The department says it aims to deliver a service tower-based model to separate IT into its component parts. It believes this will allow greater competition for services, provide better alignment to the DWP's business needs and encourage a higher penetration of SME providers.
The details of the department's strategy can be found in the document DWP Revised SME Action Plan – May 2014. This shows how the department plans to increase its spend with SMEs, in line with the government's aspiration to allocate 25% of IT expenditure to smaller companies.
The first 'tower' that the DWP will deliver is security, kicking off this month with plans to spend £2.225m on security contracts.
“The commercial strategy for the new security contracts is to deliver value for money, an innovative, agile approach, with trusted providers to the public sector who offer a flexible adaptive solution to meet DWP needs,” the document says.
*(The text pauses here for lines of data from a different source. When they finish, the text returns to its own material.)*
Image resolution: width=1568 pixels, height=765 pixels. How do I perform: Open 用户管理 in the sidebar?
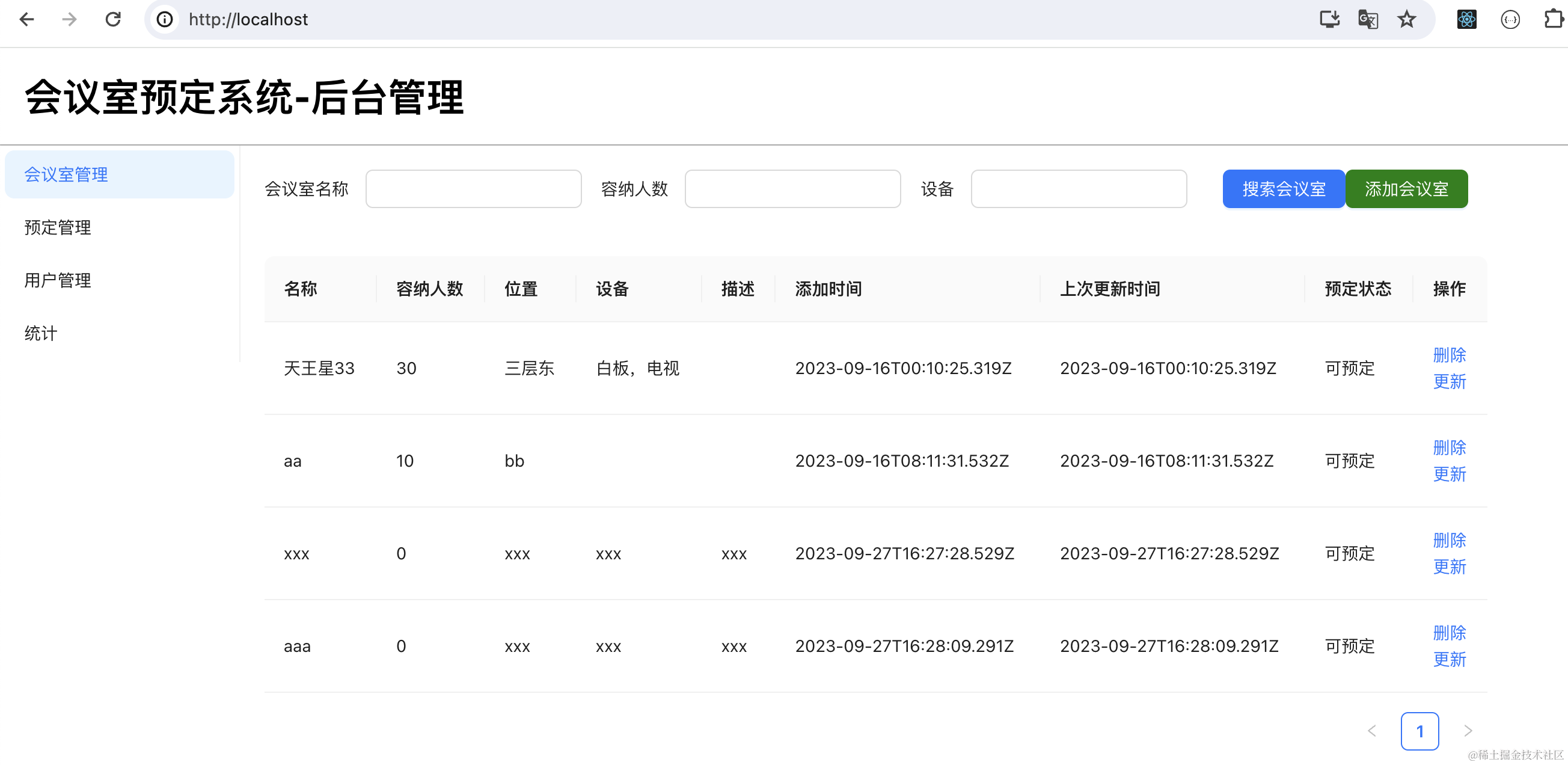pyautogui.click(x=58, y=280)
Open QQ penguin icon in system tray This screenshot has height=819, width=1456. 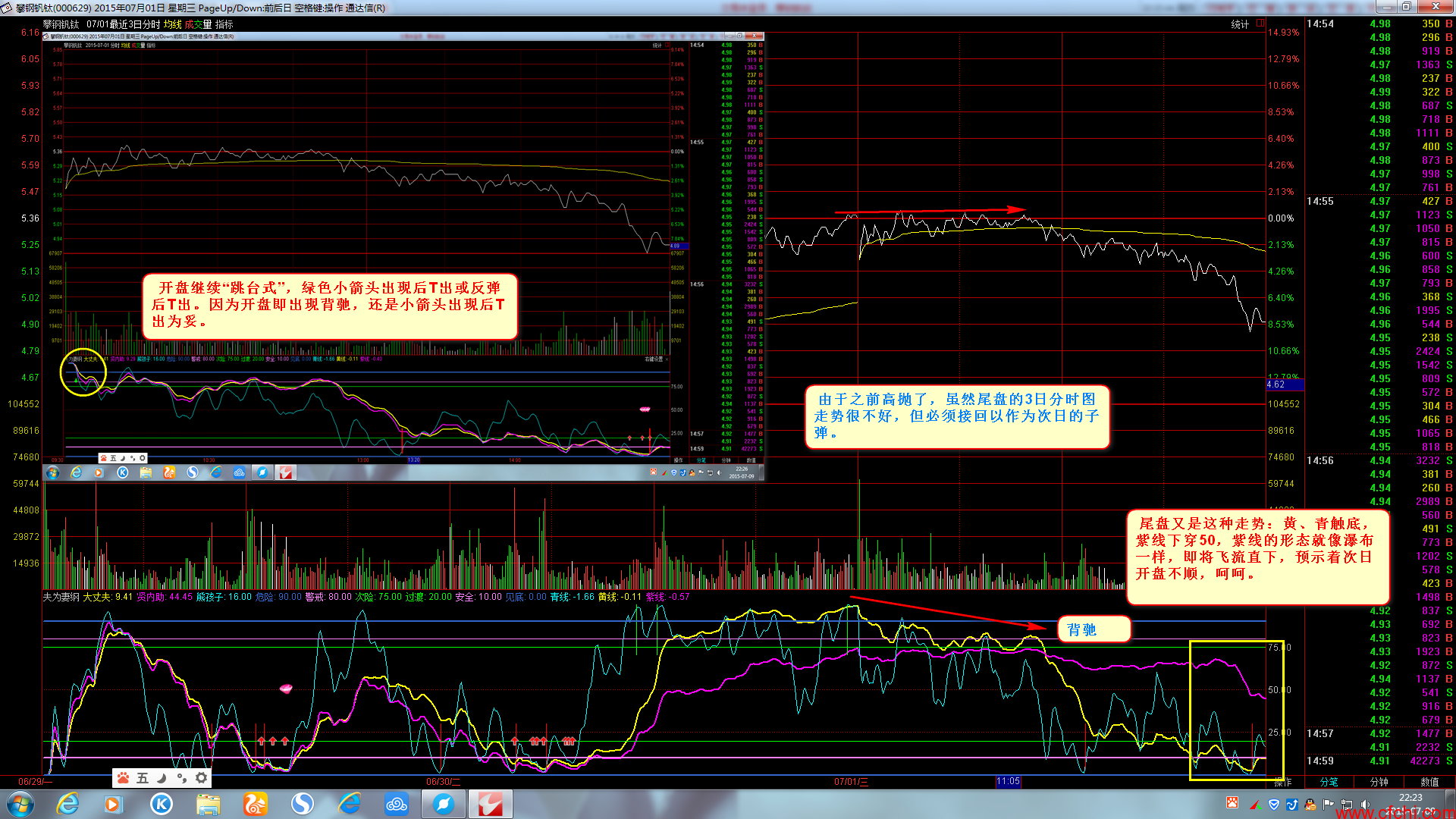[x=1310, y=804]
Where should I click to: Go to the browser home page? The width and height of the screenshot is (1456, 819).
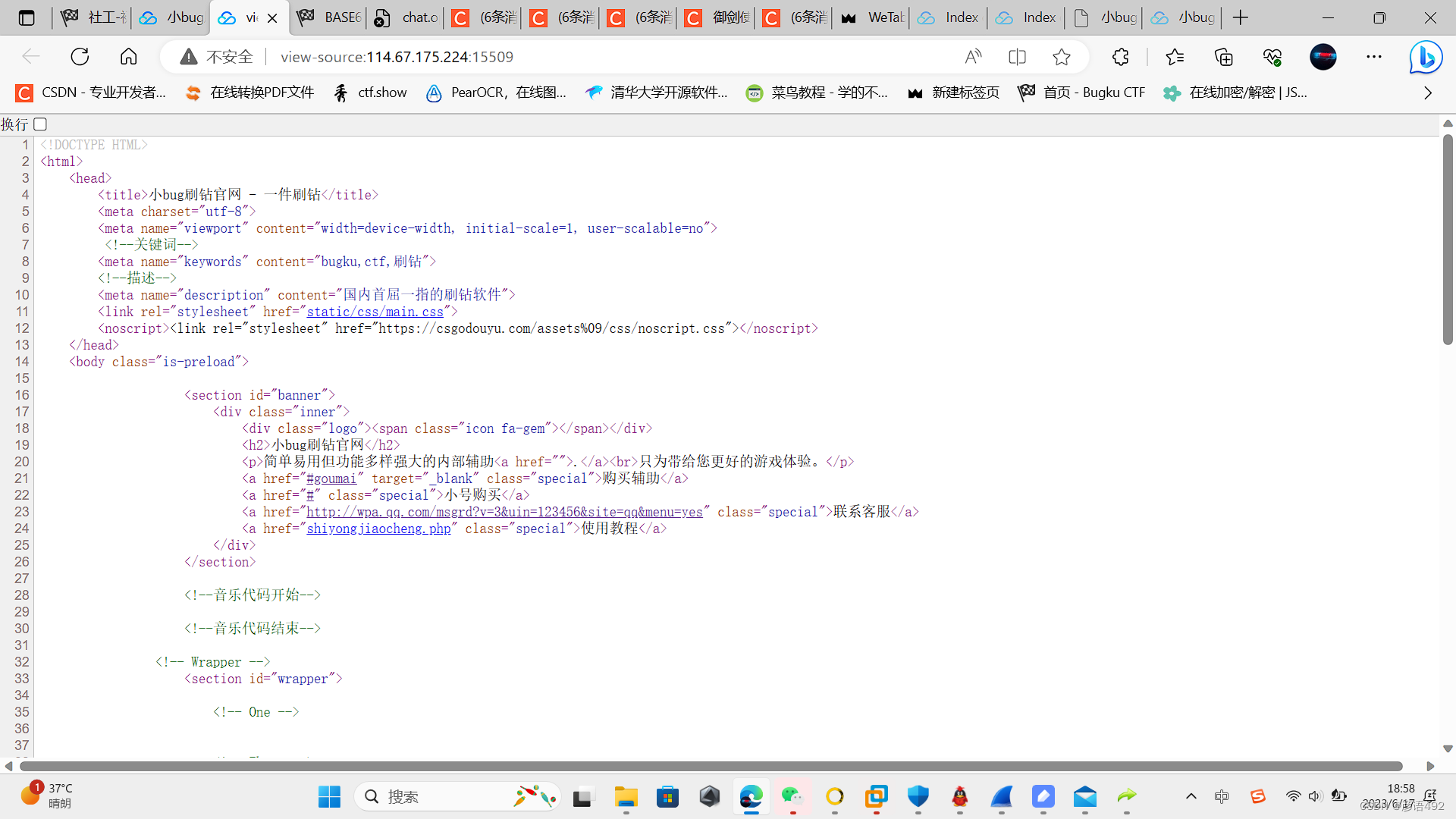coord(129,57)
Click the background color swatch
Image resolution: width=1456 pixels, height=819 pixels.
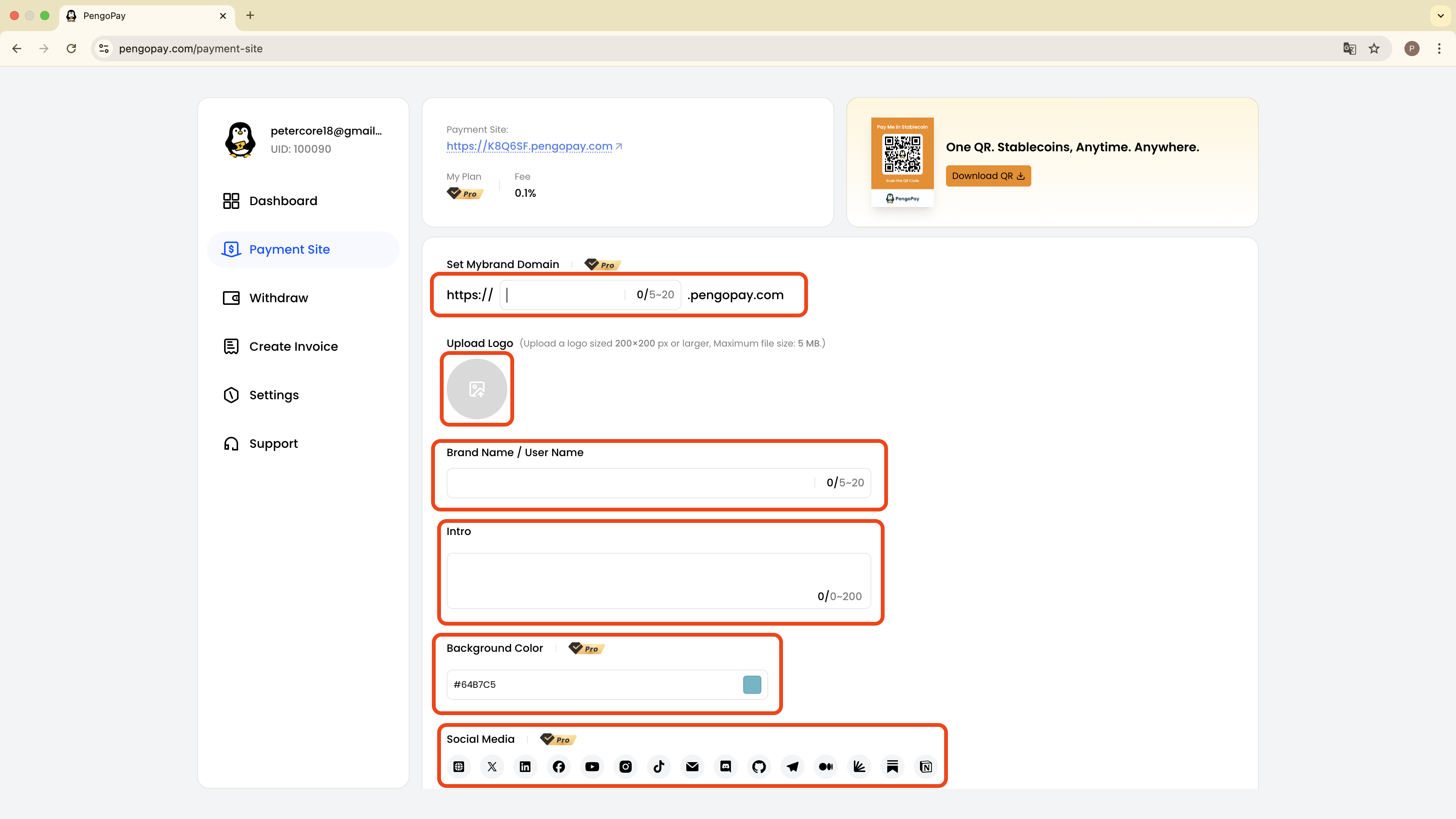click(752, 684)
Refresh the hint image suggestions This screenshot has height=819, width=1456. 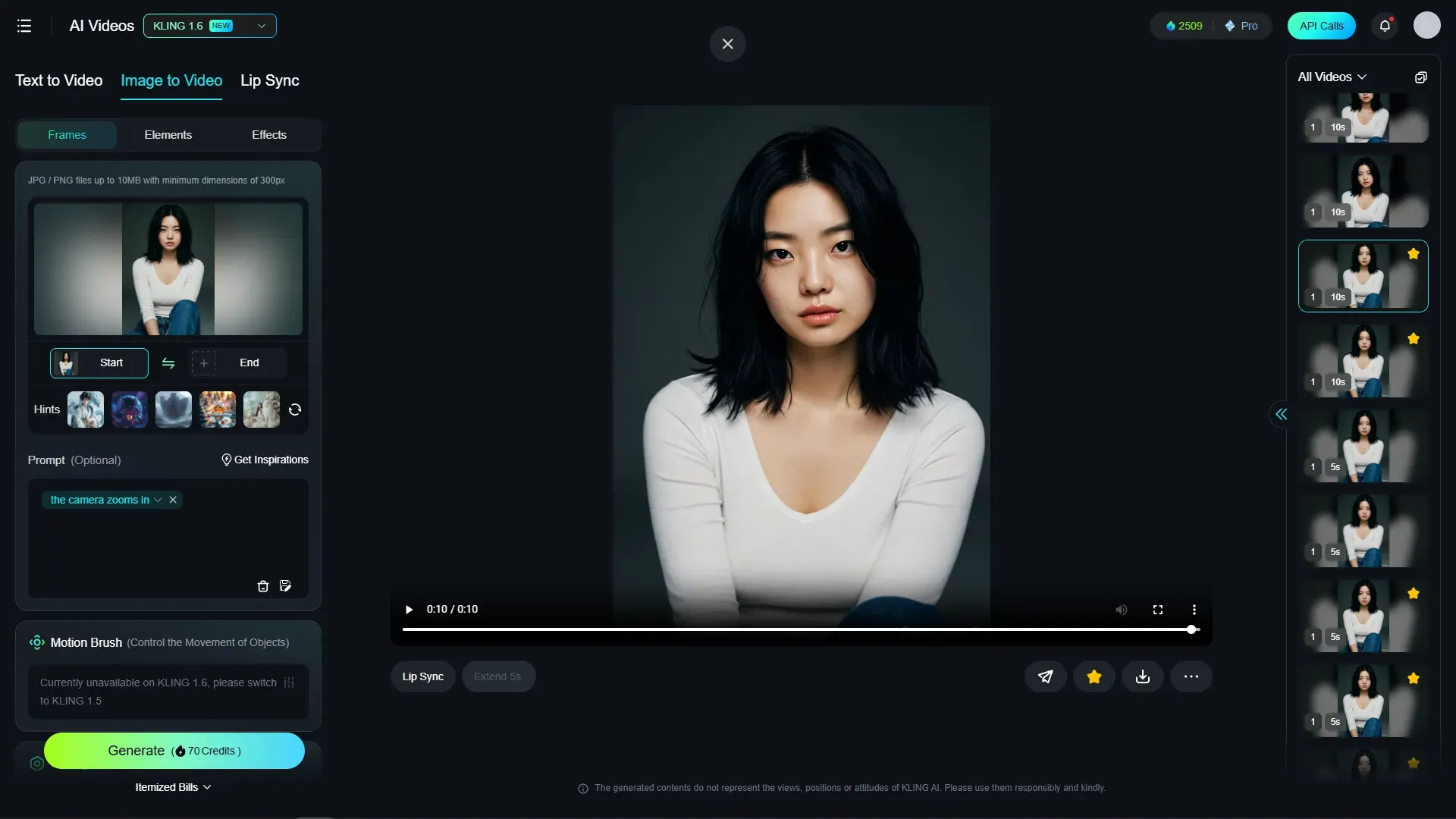coord(295,410)
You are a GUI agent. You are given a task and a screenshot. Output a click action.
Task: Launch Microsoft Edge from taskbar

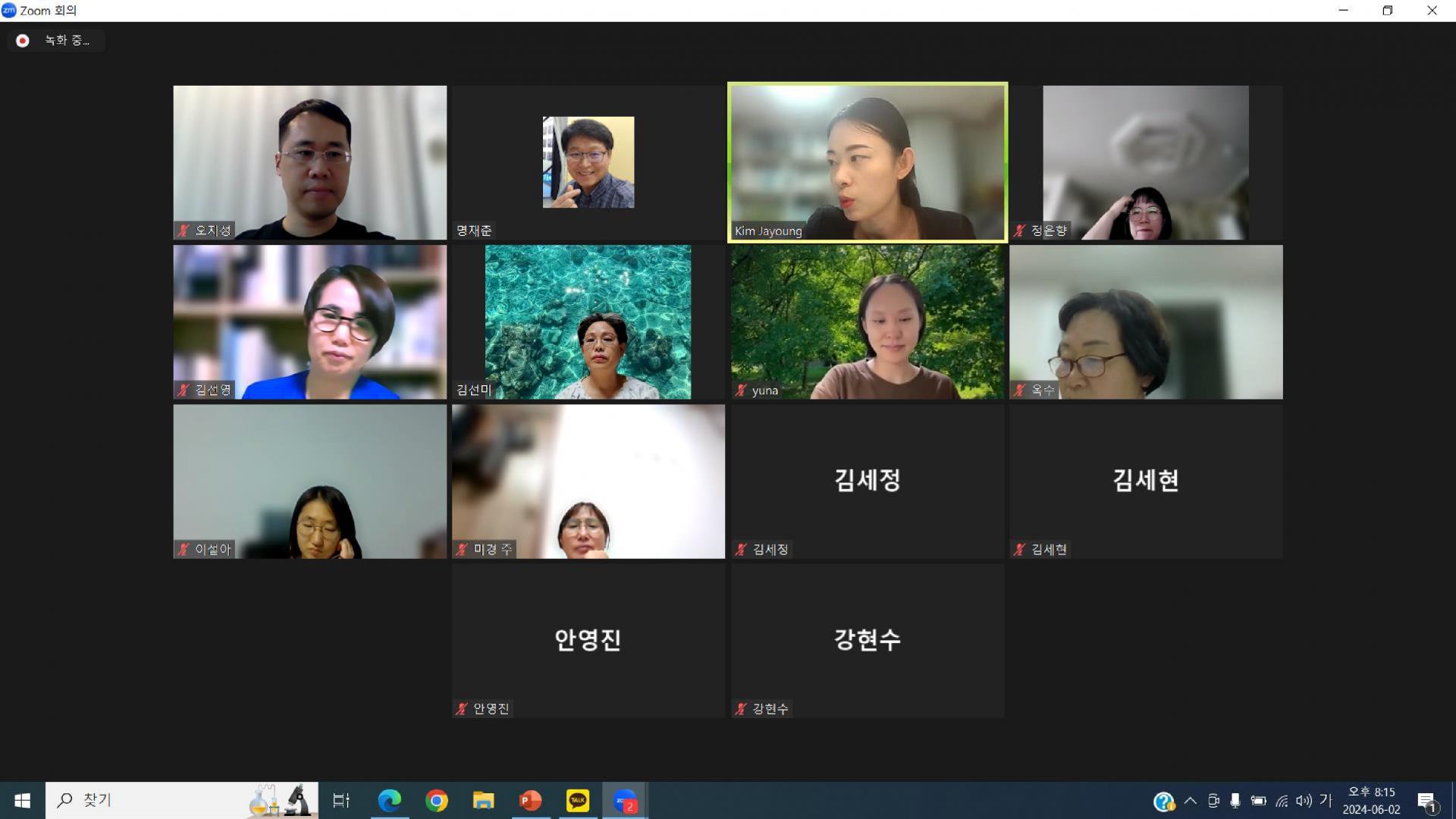point(390,800)
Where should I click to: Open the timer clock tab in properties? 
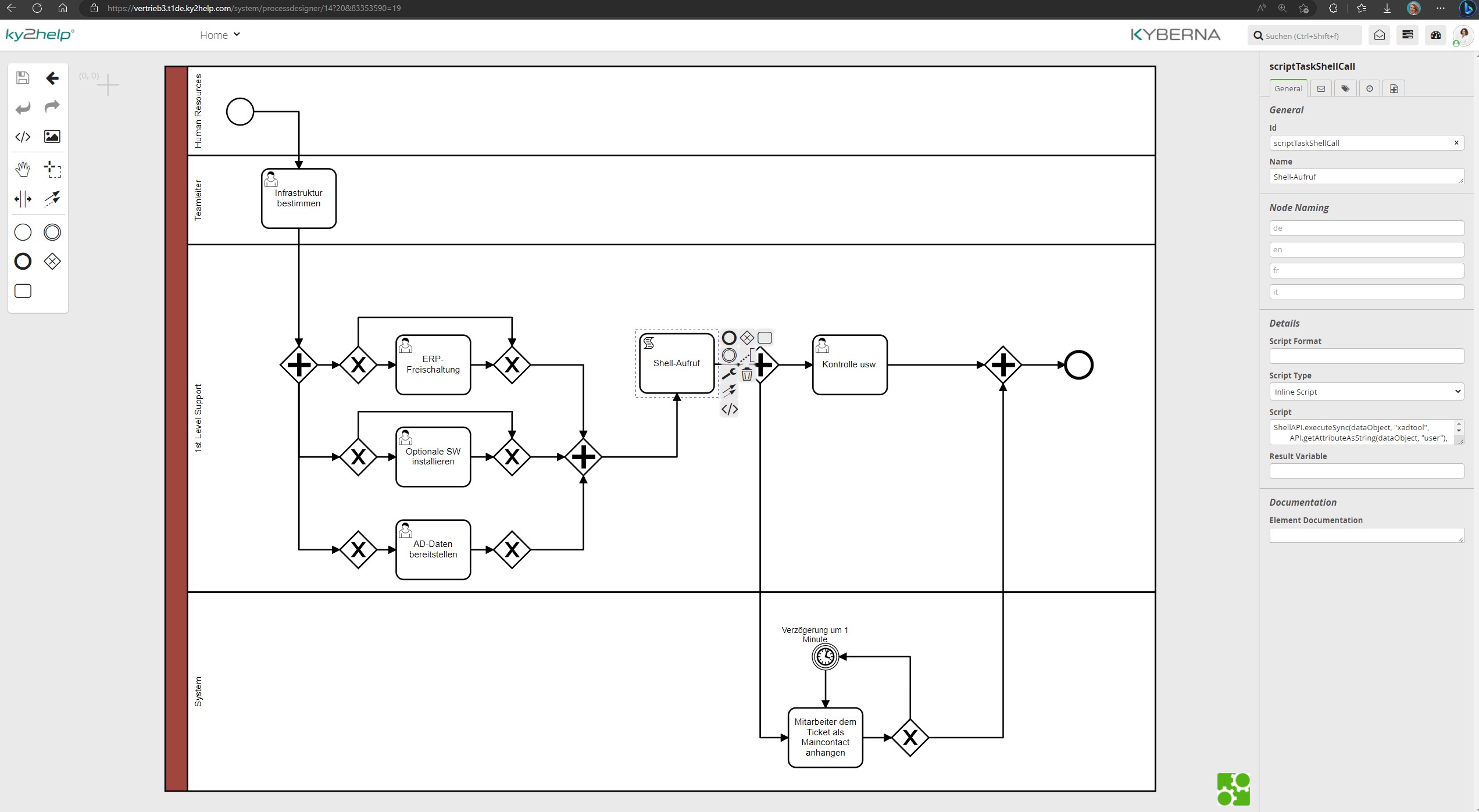point(1370,88)
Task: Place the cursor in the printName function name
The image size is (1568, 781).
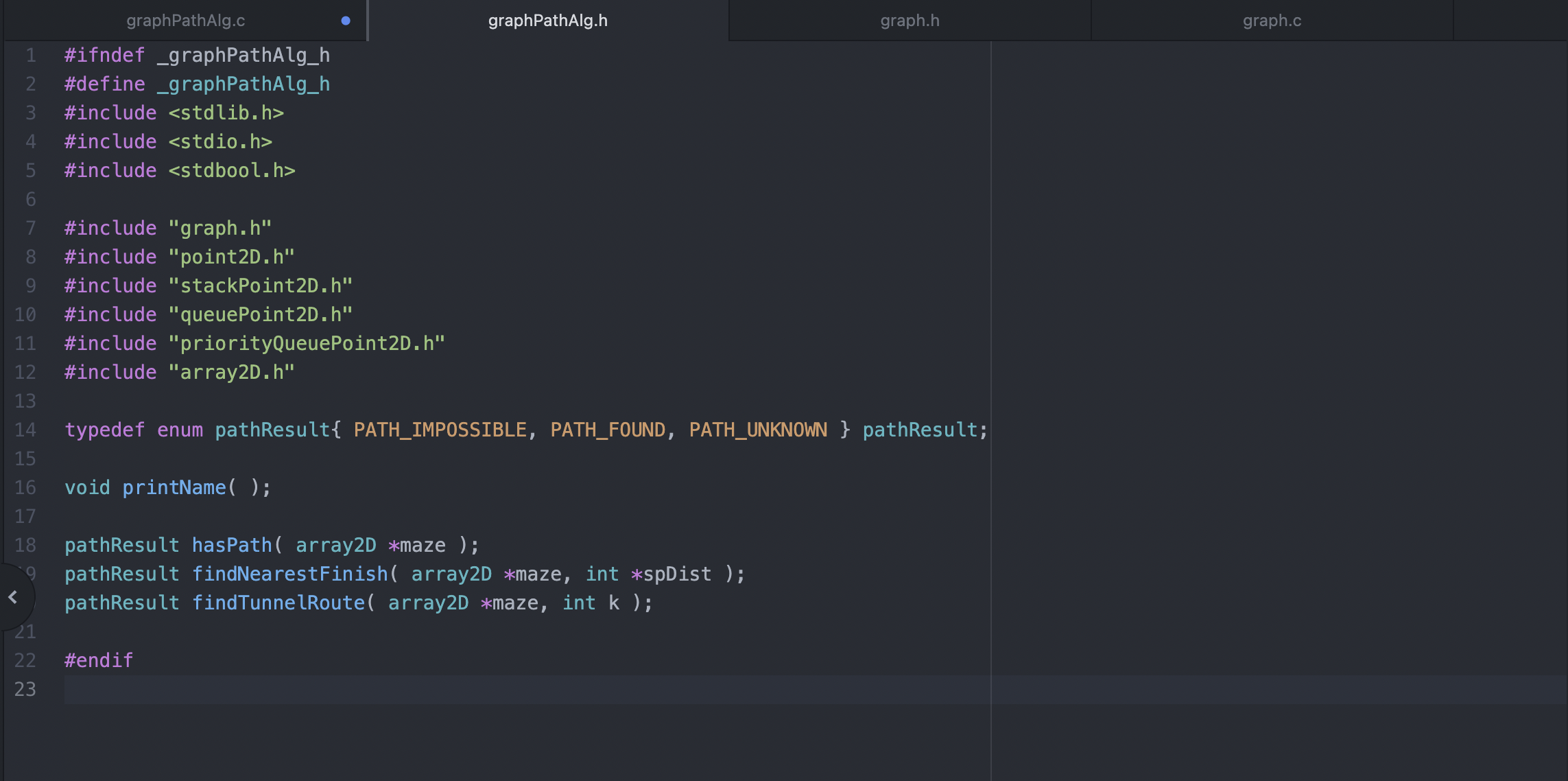Action: click(174, 488)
The DWP says its security commercial team will strive to achieve at least a 25% share for SMEs in future contracts, with the G-Cloud framework offering the primary source of procurement.
Other 'service towers' include networks, hosting, tooling and transitional services. All will be overseen by a service integration and management (SIAM) integrator.
The Post Office has also adopted a tower model for its IT in providing front-office application services for branches, the web, mobile and call centres.
The DWP's IT transformation programme is focusing on addressing its reliance on costly, inflexible legacy systems and moving to a more digital approach to align with the Whitehall-wide “digital by default” plans set out by the Cabinet Office and the Government Digital Service.
Back in January, the DWP completed an internal audit of its IT strategy. At the time, insiders said the audit revealed major gaps between the department's IT strategy and the wider government digital strategy, as well as failings in IT architecture and a lack of performance measures to track the success of the DWP’s technology.
In October 2013, Kevin Cunnington was appointed director general for digital transformation at the DWP, and was later put in charge of IT development for key DWP projects, such as the troubled Universal Credit programme and the single-tier pension scheme, after Andy Nelson resigned as CIO, suggesting that the scope of the CIO role has diminished since Nelson’s appointment.